The premise of the Autism Project is that with early intervention, these children can be taught to overcome some of these deficits.

Tanaka devised the computer game last fall with two students—Brendan Mislan ’02, who now works at Microsoft, and Angela Lo, who did the art for the program. Students from his Cognitive Neuropsychology class worked as "face tutors" and field-tested the game last spring with four children at a local school for children with mental retardation and developmental disabilities.

This sheet from the Let’s Face It game has been completed by a student.  
Each child was assigned four face tutors, and each tutor worked one day a week with the child, giving four individualized approaches to the same lesson. "This forced the children to generalize the skills across different people," Tanaka said.

Let’s Face It has three distinct sections, each with a different goal.

The first section helps students distinguish faces from among other objects. The game uses pictures of landscapes with faces and objects hidden throughout, "kind of like the hidden-picture games kids like," Peters said.

In the second section, "we teach them the concept of identity, that not all faces are the same. Then we help them decode information in faces—what happy looks like, for example, and have them try to make the facial expressions themselves," Peters said.

The third section is more complicated. "This one works a lot with the theory of mind," Peters explained. "We present a social situation to the student—Johnny dropped his ice-cream cone—and talk about how Johnny would feel and react."

The game tracks each child’s progress, and Tanaka, Peters, and another student spent the summer analyzing results and fine-tuning the curriculum. The initial data looks promising, and plans call for expanding the project to include a larger number of children at the Yale Child Study Center. There, the researchers will be able to use brain scans to quantify and confirm results.

Meanwhile, all the face tutors who returned to Oberlin this fall are on the job again.

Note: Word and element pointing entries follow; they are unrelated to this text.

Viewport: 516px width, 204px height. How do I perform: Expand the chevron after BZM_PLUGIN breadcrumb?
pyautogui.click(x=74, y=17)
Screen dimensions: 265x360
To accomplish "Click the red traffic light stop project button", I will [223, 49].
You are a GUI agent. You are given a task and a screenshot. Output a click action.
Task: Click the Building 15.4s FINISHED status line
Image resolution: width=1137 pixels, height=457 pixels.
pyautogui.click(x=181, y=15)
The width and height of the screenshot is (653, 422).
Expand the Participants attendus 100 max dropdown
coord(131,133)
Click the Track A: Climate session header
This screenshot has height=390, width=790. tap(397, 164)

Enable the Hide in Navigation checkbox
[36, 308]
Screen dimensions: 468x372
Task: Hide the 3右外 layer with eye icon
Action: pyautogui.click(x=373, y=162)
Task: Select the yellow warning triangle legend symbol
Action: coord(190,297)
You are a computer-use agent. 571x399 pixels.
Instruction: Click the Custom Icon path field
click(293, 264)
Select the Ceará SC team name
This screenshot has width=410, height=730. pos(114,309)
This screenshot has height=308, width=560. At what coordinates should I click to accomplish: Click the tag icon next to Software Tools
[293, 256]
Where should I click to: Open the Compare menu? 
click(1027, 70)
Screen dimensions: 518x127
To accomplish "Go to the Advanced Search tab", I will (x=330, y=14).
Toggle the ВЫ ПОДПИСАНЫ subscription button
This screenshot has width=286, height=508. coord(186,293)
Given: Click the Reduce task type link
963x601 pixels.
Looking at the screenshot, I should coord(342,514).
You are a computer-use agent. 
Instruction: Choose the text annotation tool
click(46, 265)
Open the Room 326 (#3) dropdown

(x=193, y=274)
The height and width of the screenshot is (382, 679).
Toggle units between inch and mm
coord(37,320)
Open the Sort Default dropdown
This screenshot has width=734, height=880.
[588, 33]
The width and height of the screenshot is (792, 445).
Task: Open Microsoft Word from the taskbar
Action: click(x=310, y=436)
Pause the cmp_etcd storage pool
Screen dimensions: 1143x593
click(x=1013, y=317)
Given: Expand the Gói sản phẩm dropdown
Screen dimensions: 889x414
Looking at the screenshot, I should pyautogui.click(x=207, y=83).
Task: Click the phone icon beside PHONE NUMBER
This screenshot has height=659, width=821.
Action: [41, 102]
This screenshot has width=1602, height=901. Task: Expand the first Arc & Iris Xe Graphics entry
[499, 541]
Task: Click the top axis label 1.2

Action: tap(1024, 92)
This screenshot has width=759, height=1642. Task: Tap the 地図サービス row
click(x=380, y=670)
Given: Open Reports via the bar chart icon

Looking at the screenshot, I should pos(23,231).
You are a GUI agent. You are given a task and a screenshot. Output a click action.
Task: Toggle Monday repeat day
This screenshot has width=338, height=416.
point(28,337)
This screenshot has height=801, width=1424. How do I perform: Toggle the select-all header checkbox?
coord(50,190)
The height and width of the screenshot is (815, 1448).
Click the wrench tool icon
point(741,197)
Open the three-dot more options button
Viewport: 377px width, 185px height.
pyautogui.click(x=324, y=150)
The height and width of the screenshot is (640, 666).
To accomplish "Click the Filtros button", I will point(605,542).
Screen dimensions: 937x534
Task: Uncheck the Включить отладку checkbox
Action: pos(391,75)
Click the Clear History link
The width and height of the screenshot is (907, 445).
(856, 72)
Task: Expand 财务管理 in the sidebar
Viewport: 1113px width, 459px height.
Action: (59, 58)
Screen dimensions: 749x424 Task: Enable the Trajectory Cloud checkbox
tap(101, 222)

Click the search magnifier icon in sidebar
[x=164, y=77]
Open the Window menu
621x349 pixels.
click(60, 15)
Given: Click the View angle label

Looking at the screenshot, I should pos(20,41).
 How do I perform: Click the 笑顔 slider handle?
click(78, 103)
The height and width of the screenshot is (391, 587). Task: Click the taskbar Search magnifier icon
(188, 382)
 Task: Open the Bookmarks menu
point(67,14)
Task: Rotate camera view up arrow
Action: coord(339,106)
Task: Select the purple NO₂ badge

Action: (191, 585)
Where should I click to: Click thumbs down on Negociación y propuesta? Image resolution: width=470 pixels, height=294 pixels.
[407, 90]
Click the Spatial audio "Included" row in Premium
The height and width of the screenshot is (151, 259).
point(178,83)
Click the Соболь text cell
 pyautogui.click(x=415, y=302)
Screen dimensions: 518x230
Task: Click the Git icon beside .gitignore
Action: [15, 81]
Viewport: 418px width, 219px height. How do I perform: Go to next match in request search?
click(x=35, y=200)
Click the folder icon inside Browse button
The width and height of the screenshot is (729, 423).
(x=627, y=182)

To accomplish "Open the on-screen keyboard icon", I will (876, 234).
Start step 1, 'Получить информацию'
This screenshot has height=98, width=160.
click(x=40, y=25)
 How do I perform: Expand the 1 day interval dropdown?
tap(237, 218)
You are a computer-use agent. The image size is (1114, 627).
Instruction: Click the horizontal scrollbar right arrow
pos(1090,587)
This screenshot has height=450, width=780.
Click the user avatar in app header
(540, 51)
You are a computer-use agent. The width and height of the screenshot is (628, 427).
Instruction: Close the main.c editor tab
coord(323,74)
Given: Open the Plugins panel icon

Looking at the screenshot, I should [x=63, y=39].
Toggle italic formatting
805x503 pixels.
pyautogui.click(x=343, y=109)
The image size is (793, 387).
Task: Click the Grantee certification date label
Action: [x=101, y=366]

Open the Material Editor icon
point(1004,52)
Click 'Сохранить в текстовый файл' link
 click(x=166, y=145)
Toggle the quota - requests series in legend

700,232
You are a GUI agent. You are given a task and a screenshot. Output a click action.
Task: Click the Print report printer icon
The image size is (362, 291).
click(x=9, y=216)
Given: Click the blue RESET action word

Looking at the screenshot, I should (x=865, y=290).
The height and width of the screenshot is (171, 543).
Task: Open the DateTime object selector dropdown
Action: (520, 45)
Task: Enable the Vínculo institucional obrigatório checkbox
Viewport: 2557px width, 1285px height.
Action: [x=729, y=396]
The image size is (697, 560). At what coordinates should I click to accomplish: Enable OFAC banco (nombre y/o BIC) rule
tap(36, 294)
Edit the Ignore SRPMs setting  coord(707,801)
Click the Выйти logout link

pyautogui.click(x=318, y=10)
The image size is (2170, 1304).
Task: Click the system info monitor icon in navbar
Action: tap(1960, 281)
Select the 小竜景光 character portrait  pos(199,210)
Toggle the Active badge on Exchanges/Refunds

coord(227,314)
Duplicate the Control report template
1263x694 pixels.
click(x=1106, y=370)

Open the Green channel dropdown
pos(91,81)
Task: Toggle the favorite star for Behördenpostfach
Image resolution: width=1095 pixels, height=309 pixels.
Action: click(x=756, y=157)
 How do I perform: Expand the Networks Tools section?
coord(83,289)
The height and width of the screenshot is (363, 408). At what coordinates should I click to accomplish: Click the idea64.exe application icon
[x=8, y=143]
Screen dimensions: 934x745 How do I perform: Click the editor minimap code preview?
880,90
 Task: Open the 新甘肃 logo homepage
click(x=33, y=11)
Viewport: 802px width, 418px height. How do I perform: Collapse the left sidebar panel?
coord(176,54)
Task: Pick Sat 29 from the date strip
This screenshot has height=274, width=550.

"I didn’t know much about autism when I started this project," Peters said. "Most the face tutors say that working on the project is the highlight of their week. The connection we make with each of the kids is very rewarding."

"The number of students interested in this project was much greater than I anticipated," Tanaka said. "For many Oberlin students, there is a real commitment to doing social good. And from a theoretical standpoint, autism is a very interesting thing. This project involves both pure and applied research. That’s something that rarely happens in science."